Personal information
- Full name: Harold Waldmere Rumney
- Born: 16 May 1907 Kyabram, Victoria
- Died: 16 November 1987 (aged 80)
- Original team: Brighton
- Height: 171 cm (5 ft 7 in)
- Weight: 76 kg (168 lb)

Playing career^{1}
- Years: Club / Games (Goals)
- 1925–1926: Carlton / 015 0(9)
- 1927–1937: Collingwood / 171 (28)
- Total:  / 186 (37)
- ^{1} Playing statistics correct to the end of 1937.

Career highlights
- Collingwood Premiership side 1927–1930, 1935; Collingwood best & fairest 1931; Victorian Representative; Collingwood Team of the Century;

= Harold Rumney =

Australian rules footballer, born 1907

Harold Waldmere Rumney (16 May 1907 – 16 November 1987) was an Australian rules footballer.

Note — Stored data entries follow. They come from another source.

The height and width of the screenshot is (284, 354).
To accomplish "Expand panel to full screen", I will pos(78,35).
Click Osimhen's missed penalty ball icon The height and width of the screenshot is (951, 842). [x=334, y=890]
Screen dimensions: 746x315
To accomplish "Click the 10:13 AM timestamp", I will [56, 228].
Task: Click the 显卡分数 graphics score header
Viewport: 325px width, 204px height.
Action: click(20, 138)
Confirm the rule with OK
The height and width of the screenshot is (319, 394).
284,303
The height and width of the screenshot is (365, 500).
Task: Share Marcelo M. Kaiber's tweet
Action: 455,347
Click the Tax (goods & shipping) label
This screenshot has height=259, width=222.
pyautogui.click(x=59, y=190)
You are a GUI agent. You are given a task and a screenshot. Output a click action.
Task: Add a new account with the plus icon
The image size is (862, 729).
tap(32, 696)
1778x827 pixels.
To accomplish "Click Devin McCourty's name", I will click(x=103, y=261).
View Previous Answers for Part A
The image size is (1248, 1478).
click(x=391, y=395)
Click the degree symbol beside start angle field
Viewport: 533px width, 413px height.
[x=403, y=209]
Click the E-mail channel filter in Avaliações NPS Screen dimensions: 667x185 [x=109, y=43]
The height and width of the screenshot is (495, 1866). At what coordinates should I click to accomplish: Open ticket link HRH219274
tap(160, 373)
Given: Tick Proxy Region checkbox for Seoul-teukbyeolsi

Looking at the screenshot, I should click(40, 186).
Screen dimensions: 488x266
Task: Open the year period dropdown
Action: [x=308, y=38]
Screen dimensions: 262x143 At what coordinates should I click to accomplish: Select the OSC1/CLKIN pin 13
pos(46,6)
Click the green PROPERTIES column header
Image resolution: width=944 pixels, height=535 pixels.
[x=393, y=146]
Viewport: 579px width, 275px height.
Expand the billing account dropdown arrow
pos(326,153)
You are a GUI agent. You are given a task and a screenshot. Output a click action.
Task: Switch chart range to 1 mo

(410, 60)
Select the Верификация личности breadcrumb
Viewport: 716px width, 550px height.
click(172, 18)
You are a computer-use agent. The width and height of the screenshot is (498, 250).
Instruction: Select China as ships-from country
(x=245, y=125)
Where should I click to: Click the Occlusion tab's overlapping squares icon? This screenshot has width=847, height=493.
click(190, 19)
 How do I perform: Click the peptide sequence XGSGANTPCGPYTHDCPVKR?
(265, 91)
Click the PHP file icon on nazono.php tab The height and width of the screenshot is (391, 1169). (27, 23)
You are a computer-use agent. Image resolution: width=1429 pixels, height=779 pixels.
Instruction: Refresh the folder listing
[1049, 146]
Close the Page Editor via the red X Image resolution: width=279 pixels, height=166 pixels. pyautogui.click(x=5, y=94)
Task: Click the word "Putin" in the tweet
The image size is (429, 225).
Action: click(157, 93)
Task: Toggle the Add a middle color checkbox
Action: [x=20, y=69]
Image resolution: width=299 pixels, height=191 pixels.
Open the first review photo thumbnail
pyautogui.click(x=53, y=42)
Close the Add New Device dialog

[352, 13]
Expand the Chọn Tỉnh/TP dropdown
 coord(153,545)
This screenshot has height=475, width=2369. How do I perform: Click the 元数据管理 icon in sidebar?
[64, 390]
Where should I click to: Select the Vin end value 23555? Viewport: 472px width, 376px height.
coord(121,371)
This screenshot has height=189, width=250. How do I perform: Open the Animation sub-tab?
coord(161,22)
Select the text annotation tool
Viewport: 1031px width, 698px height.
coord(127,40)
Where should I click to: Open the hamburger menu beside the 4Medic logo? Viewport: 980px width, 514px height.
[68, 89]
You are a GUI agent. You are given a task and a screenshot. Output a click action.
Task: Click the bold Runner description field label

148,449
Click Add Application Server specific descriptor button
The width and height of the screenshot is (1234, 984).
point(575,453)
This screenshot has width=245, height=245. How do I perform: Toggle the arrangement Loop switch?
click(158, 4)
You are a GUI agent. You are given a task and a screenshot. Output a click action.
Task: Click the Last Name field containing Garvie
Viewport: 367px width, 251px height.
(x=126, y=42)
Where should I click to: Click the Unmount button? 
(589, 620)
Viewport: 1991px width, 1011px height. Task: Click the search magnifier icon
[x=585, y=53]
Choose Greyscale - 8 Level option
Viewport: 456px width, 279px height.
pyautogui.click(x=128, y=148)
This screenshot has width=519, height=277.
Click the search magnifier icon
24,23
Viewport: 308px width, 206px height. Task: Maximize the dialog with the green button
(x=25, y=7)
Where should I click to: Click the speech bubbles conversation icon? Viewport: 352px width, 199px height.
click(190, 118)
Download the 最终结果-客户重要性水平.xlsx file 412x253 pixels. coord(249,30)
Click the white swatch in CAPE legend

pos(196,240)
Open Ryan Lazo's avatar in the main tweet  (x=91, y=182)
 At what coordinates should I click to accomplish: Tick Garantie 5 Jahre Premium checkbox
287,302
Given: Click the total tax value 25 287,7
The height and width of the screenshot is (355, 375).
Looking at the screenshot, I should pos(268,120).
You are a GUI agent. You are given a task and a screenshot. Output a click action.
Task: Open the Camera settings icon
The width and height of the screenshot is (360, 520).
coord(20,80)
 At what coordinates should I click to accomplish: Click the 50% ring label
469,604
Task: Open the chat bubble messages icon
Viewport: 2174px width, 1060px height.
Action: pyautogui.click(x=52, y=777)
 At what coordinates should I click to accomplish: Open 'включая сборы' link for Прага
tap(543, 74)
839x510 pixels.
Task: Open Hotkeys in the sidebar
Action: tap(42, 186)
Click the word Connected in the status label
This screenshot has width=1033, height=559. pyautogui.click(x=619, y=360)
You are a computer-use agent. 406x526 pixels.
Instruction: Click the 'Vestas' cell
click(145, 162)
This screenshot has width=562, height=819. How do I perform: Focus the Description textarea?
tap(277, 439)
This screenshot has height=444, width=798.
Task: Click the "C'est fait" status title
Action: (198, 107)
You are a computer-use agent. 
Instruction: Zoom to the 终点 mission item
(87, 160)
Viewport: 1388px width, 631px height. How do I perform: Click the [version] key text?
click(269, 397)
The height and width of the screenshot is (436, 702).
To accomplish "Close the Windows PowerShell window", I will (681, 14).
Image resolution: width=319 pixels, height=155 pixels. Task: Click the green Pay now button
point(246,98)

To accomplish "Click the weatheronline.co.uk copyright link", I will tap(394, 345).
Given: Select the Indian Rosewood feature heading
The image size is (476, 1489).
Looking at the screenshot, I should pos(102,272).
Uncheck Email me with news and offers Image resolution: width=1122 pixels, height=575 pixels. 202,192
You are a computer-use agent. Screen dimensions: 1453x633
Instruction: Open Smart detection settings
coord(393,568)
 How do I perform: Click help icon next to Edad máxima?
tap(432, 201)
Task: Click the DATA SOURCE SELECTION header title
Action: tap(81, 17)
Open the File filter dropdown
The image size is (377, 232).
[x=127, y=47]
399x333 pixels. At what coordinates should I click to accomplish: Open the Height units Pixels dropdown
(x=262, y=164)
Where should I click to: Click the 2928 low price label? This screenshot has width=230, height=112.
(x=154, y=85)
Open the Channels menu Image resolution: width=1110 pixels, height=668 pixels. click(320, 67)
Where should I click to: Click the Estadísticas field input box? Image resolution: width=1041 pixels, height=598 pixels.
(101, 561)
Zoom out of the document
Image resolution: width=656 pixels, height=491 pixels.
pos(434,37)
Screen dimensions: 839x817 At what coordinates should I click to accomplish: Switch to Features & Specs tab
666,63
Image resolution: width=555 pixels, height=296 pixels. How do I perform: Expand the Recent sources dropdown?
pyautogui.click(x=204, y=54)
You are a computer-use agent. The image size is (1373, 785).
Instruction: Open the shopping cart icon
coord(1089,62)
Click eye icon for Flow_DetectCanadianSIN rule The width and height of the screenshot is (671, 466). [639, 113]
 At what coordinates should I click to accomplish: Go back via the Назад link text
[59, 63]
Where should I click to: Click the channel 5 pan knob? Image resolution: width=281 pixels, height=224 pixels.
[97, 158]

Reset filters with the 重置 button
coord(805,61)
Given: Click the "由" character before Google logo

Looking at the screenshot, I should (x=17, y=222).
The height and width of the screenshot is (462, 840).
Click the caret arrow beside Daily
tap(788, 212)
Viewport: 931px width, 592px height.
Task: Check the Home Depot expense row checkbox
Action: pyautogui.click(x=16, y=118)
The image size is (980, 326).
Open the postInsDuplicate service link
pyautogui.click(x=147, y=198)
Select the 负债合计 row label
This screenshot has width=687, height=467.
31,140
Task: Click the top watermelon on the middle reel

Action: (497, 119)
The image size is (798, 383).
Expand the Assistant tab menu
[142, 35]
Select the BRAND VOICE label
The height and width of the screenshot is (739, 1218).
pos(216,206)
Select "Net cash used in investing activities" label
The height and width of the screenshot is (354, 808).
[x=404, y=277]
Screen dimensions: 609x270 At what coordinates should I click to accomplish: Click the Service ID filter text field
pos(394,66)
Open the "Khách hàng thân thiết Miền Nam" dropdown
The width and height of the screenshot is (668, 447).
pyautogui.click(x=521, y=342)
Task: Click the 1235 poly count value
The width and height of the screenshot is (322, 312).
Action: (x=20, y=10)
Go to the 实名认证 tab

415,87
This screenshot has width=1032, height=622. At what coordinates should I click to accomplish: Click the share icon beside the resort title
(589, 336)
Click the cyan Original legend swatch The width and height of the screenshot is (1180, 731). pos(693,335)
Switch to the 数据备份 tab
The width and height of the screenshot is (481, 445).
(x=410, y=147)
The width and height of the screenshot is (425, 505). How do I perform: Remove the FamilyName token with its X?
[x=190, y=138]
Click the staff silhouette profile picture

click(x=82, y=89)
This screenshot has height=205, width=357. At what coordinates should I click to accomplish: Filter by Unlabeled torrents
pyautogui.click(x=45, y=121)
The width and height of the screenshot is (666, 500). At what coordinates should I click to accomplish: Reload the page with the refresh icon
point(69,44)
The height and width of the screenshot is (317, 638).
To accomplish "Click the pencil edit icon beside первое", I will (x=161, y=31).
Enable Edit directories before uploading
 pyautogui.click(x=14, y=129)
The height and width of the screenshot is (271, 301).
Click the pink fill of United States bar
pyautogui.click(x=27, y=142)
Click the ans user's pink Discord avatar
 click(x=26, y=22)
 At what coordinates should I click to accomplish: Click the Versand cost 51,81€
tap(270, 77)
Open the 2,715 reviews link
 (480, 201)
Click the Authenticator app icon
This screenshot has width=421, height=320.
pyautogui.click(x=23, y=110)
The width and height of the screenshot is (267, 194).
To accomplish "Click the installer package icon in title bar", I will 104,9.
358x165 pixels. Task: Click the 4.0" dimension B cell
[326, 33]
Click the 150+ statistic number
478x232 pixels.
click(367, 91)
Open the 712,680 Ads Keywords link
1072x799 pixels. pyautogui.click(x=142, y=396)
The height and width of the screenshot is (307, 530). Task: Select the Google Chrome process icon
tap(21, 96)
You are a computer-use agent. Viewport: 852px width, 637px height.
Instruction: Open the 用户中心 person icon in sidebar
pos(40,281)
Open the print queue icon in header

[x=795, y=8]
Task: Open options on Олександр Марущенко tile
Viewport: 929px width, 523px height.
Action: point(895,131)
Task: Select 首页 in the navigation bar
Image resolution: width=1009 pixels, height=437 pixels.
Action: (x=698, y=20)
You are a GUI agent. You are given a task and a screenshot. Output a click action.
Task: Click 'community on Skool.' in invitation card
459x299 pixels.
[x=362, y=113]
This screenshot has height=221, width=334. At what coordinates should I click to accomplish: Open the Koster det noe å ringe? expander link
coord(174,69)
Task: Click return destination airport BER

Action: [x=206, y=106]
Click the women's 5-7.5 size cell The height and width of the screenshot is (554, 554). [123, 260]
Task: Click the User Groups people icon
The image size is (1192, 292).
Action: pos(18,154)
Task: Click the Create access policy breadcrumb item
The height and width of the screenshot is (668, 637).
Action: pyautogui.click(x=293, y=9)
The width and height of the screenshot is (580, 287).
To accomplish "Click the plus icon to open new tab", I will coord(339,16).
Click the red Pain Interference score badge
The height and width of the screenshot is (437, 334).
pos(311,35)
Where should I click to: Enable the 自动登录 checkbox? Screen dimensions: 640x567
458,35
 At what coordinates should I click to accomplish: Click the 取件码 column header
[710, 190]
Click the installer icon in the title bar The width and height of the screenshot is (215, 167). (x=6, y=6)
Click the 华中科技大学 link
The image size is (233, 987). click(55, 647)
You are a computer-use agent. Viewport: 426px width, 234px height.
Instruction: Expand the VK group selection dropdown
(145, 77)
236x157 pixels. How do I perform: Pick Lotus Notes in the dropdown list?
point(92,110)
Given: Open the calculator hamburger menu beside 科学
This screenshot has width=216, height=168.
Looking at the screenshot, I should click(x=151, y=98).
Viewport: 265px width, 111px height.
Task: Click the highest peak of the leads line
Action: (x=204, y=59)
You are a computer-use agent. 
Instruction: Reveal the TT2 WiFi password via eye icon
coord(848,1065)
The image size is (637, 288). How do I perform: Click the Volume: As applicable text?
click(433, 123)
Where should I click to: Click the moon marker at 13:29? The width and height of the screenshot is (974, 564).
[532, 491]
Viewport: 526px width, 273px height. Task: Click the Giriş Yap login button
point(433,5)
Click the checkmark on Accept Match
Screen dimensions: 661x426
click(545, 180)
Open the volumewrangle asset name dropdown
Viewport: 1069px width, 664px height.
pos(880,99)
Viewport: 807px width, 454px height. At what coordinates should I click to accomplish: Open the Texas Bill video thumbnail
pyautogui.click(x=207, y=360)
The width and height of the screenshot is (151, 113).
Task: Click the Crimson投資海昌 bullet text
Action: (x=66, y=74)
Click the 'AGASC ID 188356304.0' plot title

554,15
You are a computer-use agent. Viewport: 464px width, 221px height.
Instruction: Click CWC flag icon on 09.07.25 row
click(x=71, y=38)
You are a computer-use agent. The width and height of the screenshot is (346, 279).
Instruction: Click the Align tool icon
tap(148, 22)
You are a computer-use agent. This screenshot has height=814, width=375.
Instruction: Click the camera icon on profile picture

Rumney was rejected by Carlton Football Club after 15 games in two seasons and transferred to Collingwood Football Club. His arrival at Collingwood was fortuitous. He played in the quartet of premierships, 1927–1930, as well as the 1935 premiership. He left Collingwood to coach Northcote in the VFA for season 1936 but returned to Collingwood in 1937. He regularly represented Victoria and won Collingwood's best and fairest award in 1931.

He played 15 games for Carlton, scoring 9 goals, and 171 games for Collingwood, scoring 28 goals.